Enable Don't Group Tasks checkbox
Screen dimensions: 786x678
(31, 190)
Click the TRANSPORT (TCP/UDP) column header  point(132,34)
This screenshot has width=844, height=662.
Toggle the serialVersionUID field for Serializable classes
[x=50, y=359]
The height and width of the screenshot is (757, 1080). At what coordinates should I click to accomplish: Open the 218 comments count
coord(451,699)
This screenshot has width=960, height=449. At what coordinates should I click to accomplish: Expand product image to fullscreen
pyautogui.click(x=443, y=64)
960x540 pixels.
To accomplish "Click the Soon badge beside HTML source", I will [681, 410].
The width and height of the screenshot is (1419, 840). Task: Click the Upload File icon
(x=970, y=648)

Requirement
Here the job is to output the lines from the start of the material through the line with "960x540 pixels.", inclusive, exactly and with nothing else.

Written response
Enable Don't Group Tasks checkbox
Screen dimensions: 786x678
(31, 190)
Click the TRANSPORT (TCP/UDP) column header  point(132,34)
This screenshot has width=844, height=662.
Toggle the serialVersionUID field for Serializable classes
[x=50, y=359]
The height and width of the screenshot is (757, 1080). At what coordinates should I click to accomplish: Open the 218 comments count
coord(451,699)
This screenshot has width=960, height=449. At what coordinates should I click to accomplish: Expand product image to fullscreen
pyautogui.click(x=443, y=64)
960x540 pixels.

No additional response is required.